I try to give every character I write for a quirk.  We all have them, it's that little thing that makes your friends laugh and say, "That is SO Laura!"  Is the person a germ phobe?  Religiously washing hands, flinching away from a cough and always keeping a packet of sanitizer on hand can lighten a scene.  One of my MFC writes everything in a daily planner.  Everything. 
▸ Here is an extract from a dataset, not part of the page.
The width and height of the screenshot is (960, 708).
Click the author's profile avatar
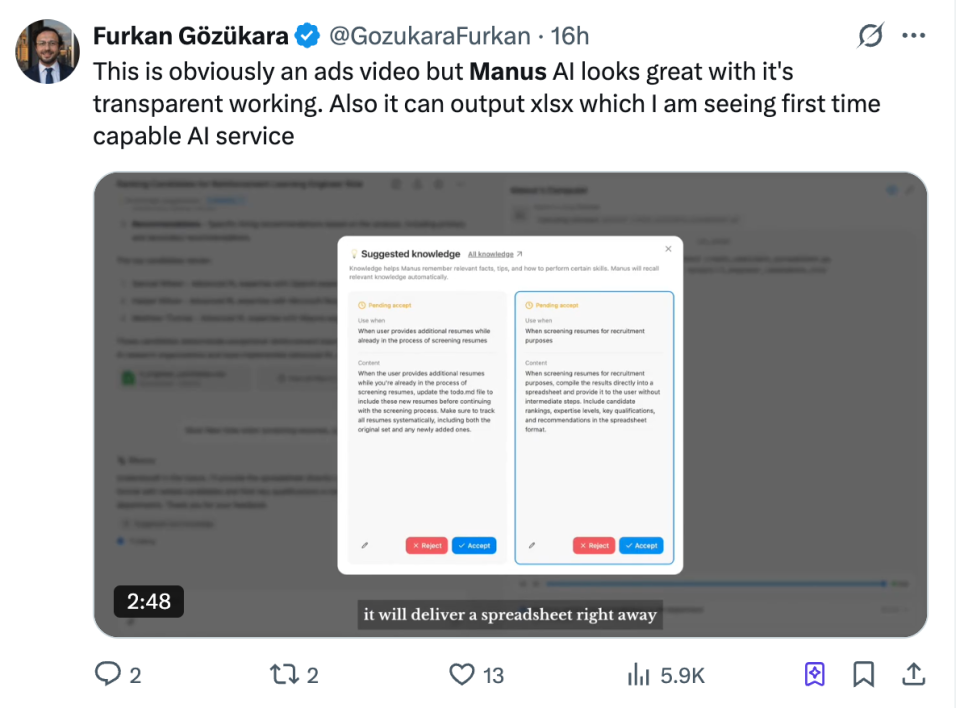pyautogui.click(x=47, y=51)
When in doubt, go back to the history.  If you're looking for character development this is where you'll find a lot of fodder to work with.  Did your character have a parent who hopped from partner to partner and never settled down?  He/she may not put a lot of stock in love/relationships after seeing mum or dad burn through them like a pack of cigarettes. 


Laura Dwyer
Posted: Tuesday, February 12, 2013 9:43 AM
Joined: 1/10/2012
Posts: 192


All great ideas, Danielle! History is absolutely vital, even if it doesn't make it into the story. Thanks for reminding me of that fact.
Laura Dwyer
Posted: Tuesday, March 12, 2013 4:12 PM
Joined: 1/10/2012
Posts: 192


INC, I absolutely agree. For me, the struggle is with creating inhuman characters who exhibit some humanistic traits. So while they don't have "hobbies," per se, they need to act human in their off-time, I guess. 
Strange - I never gave much thought to humans or how they process and react to things until I started writing. So complicated!
MariAdkins
Posted: Wednesday, March 13, 2013 6:05 PM
One thing we did on the Nano boards last year was a thread called "What's in your character's purse?" (handbag, backpack, pocket, etc) I also did "How does your character take his coffee?" (tea, etc)

Michael R Hagan
Posted: Thursday, March 14, 2013 5:59 PM
Joined: 10/14/2012
Posts: 229


Hey Mari

For some reason, that makes absolute, perfect sense.
Don't even have to think about it!
MariAdkins
Posted: Tuesday, March 19, 2013 4:02 PM
Since I'm writing teenagers, I went for the "what's in your backpack" and "what's in your locker" angles.

Three Borzoi
Posted: Friday, April 5, 2013 7:05 PM
Joined: 4/4/2013
Posts: 18


A suggestion - David Corbett - The Art of Character. It changed the way I view character development. Totally. I'm still working on it, but I now feel that I have a glimmer of understanding.